**PAGE TEXT:**
◆ ◆ ◆

The community widely consumes Mopane worms which are nutritious. They can either be eaten cooked or dried. They taste like chicken. Other foods that are commonly consumed are beans and groundnuts. The most common fruits include avocadoes, mangoes, oranges, and apricots. In this community, it is taboo to consume pork and other pig products.
The Venda language is also known as Tshivenda or Luvenda. In the 16th century, it became a distinct Bantu dialect. The vocabulary is similar to SeSotho, but it also shares many similar elements with the Shona dialects. Today, it is one of the 11 official languages in South Africa. At least 650,000 people live in Limpopo Province and speak Tshivenda.
Domba dance and other dances
What is domba dance in Venda? It is the most famous dance that is also known as the python dance. It is held annually at Lake Fundudzi, a scared site, to get good rains in the planting season. The dance involves long fluid movements. Usually, small aprons that cover the front and back are worn during the dance.
Another popular Venda dance is the Tshikona dance. It is a male dance that is performed in religious ceremonies, Venda culture funerals, and weddings. Each dancer has a special bamboo pipe that they use to create a melody with other dancers.

◆ ◆ ◆

**INFORMATION PROVIDED:**
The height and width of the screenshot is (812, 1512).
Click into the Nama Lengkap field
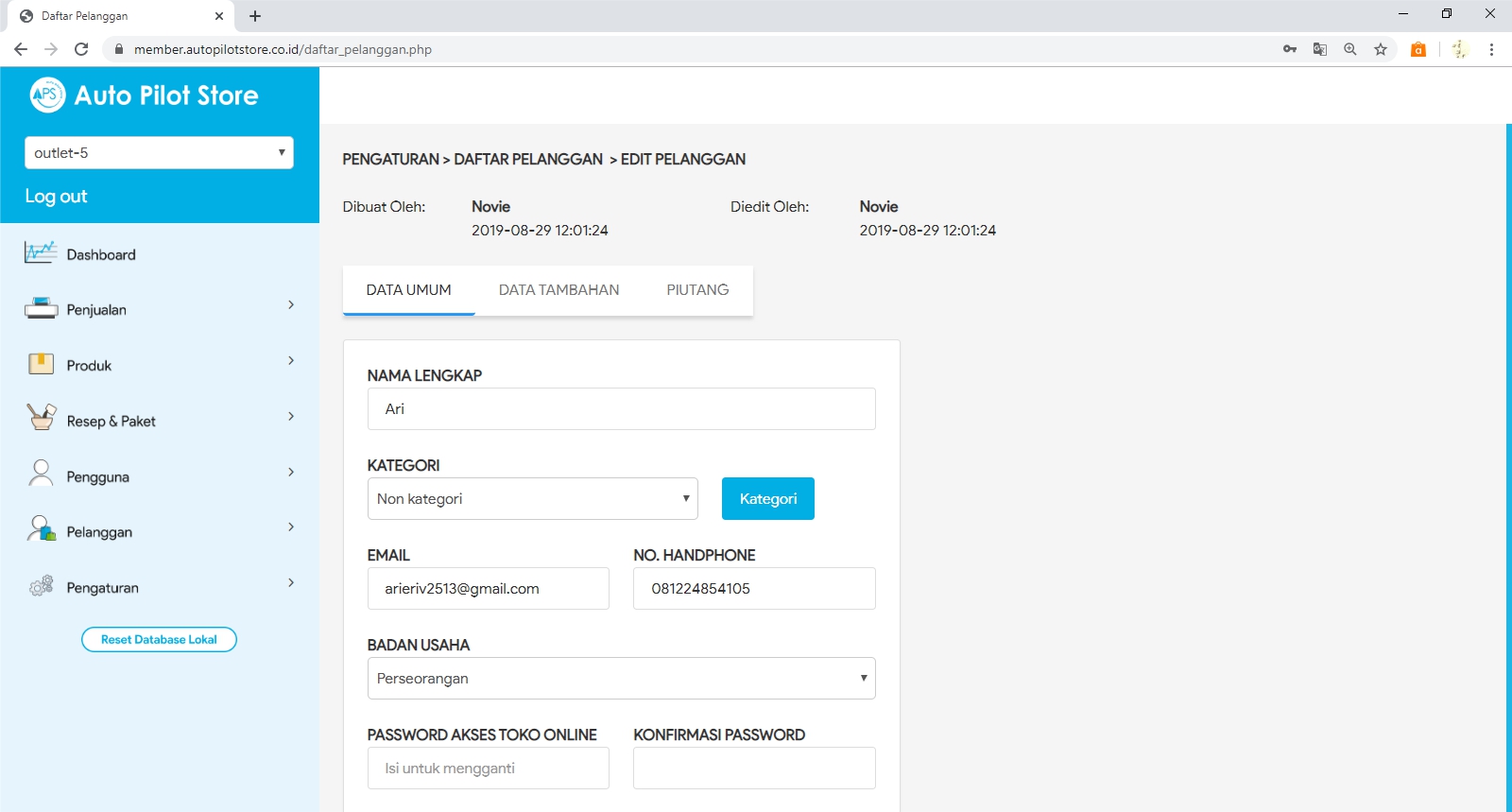(x=621, y=409)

◆ ◆ ◆

**WRITTEN TASKS:**
**1.** List every fruit the Venda culture text names as most common.
**2.** Answer from the Venda culture text:
(a) What two other names does the Venda language go by?
(b) Where is the domba dance held each year?
(c) What does each Tshikona dancer use to make a melody?
**3.** Carry the Venda culture text on past its last sentence.

**EXPECTED OUTPUTS:**
**1.** Avocadoes, mangoes, oranges, apricots

**2.**
(a) Tshivenda or Luvenda
(b) At Lake Fundudzi
(c) A special bamboo pipe

**3.**
Married women perform the Tshigombela dance while young single girls perform the Tshifhasi dance. Both dances are performed when the first green maize cobs appear on their crops. Young men also have dances that they perform during the circumcision period.
What is Venda religion?
The religious beliefs of this community are based on mythical creatures. Water is extremely important, so many sacred sites feature it. Water spirits, Zwidutwane, reside at the bottom of waterfalls. Offerings are taken to them because plants cannot grow under the water. The community does not hunt crocodiles because it is believed that they have poisonous brains.
Venda culture is rich and meaningful. This Bantu community has defined gender roles, and there are many other rituals, beliefs, and dances. The vibrant traditions give the community members an identity in society.